Alison Brown
From Wikipedia, the free encyclopedia
Alison Brown is an American banjo player.
Brown learned to play guitar at eight and banjo at ten. When she was twelve, she met fiddler Stuart Duncan.
In the summer of 1978, Brown traveled across the country with Duncan and his father, playing festivals and contests. She won first place at the Canadian National Banjo Championship, which helped her land a one-night gig at the Grand Ole Opry.
In 1980, Brown went to Harvard, where she studied history and literature.

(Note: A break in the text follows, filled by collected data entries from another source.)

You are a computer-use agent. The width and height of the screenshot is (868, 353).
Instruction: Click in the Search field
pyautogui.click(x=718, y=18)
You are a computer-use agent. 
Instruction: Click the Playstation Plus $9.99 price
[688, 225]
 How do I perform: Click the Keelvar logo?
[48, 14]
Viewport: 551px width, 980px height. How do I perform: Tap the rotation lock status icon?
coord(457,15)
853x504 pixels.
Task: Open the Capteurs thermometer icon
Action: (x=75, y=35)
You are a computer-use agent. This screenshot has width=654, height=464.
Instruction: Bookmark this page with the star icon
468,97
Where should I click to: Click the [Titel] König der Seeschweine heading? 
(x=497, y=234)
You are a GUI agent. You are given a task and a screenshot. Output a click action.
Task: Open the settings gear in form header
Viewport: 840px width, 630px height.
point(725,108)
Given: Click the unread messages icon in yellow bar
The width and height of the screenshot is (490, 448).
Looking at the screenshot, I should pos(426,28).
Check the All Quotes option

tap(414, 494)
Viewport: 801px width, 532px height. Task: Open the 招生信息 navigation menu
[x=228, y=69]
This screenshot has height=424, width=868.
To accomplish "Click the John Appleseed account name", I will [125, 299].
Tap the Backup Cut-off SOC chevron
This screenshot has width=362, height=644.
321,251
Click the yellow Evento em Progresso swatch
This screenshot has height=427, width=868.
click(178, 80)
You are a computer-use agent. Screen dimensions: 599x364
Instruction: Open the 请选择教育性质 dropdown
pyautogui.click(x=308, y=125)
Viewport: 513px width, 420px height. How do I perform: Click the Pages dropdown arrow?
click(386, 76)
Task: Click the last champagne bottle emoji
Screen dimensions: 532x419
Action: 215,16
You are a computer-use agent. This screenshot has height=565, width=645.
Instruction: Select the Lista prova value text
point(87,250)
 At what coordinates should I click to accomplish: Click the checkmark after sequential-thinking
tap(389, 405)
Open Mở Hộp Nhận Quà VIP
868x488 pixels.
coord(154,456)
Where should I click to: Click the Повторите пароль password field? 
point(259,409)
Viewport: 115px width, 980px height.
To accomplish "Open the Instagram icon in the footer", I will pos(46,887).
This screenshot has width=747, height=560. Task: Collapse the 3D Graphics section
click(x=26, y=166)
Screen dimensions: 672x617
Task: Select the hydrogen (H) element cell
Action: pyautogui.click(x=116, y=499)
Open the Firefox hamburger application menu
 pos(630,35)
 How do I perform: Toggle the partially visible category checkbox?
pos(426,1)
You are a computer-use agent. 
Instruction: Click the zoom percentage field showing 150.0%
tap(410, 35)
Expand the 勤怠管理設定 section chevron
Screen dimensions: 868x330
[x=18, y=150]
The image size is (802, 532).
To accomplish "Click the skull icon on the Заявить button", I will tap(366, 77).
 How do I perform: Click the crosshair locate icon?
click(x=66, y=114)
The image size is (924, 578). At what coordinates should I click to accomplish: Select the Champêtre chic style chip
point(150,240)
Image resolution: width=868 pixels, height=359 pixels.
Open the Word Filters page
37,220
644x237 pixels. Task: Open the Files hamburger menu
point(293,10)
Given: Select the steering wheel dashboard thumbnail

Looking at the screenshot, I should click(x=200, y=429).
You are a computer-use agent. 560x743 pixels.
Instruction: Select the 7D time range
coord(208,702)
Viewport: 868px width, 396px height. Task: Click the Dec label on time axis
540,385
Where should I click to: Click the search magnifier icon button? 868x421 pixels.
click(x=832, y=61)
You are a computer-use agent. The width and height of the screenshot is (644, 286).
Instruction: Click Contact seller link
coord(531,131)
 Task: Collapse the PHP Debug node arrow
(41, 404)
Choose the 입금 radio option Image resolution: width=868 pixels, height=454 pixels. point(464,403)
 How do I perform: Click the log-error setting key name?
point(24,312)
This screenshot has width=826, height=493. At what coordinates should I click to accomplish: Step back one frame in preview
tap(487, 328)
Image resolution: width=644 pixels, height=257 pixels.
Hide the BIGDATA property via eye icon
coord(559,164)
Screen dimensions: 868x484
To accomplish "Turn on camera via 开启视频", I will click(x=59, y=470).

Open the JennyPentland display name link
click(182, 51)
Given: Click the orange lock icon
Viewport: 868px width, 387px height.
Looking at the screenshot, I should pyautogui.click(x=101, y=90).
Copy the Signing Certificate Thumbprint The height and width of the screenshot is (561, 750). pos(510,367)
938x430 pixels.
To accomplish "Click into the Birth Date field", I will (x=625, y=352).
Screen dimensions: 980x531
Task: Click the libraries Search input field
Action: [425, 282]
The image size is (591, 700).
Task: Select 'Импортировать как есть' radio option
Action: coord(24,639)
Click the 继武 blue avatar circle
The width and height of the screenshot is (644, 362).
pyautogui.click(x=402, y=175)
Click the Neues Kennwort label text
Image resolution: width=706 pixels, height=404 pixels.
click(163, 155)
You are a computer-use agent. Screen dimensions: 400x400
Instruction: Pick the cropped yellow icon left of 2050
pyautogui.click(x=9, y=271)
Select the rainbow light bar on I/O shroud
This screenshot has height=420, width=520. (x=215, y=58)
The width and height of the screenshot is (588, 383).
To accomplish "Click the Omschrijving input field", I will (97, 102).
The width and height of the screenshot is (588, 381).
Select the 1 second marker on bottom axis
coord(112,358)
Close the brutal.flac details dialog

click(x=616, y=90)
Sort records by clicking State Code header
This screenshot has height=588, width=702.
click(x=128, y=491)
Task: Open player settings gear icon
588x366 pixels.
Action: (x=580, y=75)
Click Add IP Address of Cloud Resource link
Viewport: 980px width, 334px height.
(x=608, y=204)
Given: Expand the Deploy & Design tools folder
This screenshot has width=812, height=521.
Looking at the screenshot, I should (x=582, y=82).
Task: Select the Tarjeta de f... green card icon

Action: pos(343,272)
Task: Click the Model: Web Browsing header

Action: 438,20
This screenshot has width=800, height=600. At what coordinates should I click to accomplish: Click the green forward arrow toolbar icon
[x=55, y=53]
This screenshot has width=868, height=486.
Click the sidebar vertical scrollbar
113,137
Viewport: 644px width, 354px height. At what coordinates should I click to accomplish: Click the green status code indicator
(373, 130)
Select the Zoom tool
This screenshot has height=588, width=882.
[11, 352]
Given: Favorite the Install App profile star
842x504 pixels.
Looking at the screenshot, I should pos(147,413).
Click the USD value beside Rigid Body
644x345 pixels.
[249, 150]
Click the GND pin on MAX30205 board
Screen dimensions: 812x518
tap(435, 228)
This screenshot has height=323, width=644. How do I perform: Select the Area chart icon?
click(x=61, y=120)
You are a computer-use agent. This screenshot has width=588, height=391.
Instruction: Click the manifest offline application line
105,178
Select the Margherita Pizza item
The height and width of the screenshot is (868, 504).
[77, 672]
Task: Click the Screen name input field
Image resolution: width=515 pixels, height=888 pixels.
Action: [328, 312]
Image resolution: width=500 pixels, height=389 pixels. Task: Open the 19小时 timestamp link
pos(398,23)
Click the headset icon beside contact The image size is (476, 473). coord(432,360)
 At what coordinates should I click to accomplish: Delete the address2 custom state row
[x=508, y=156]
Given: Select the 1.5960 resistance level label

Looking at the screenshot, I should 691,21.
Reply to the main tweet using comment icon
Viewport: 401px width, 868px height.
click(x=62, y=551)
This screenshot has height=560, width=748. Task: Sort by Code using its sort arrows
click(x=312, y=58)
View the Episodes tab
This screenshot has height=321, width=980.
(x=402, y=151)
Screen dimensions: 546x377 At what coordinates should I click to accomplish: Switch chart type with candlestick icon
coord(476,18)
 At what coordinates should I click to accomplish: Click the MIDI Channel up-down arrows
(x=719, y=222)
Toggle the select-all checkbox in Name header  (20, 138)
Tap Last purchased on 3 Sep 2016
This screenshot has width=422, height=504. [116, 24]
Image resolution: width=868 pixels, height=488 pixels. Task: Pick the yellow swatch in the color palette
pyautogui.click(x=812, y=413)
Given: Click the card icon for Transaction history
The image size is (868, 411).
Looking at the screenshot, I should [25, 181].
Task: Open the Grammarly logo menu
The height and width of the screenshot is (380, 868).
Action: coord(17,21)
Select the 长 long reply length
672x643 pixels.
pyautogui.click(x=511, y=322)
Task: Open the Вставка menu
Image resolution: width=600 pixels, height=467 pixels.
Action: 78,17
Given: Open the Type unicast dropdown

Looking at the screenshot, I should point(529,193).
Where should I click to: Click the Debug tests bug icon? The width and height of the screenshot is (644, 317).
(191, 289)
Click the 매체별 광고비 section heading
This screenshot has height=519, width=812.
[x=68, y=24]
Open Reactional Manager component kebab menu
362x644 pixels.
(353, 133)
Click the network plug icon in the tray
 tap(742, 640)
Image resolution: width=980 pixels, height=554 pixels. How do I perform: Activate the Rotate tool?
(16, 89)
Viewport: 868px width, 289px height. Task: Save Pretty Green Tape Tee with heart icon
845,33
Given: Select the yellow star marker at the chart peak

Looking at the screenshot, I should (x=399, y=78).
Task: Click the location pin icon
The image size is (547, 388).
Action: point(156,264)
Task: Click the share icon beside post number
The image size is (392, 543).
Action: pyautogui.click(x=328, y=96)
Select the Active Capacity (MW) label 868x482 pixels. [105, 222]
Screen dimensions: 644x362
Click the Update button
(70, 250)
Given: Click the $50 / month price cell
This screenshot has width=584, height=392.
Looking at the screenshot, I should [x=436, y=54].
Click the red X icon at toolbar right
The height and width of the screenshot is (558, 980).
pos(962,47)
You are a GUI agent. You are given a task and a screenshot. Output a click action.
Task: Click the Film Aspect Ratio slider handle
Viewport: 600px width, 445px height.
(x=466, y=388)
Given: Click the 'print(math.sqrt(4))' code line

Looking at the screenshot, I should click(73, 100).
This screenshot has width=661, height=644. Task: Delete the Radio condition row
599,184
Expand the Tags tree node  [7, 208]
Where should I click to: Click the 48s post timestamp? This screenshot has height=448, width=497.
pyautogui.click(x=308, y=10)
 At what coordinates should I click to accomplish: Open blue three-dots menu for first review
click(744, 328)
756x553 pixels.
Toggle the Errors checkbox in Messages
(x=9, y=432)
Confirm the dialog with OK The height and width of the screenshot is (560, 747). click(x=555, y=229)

After graduating from Harvard, she earned an MBA from UCLA. Brown worked for two years with Smith Barney in San Francisco, and then took a break to pursue her music interests.
In 1989, Alison Krauss asked her to join her band, Union Station. Brown spent three years with Krauss, and was named International Bluegrass Music Association Banjo Player of the Year in 1991. In 1990, she moved to Tennessee, and in 1992 became the band leader for Michelle Shocked. This experience led Brown to merge bluegrass with jazz and folk idioms, like Béla Fleck and David Grisman.
In the early 1990s, Brown and her husband, bass player Garry West, started their own record label, Small World Music. This company eventually led to the launch of Compass Records in 1995.
Brown is often confused with a woman of the same name in the United Kingdom, who sometimes sang in various naturist videos.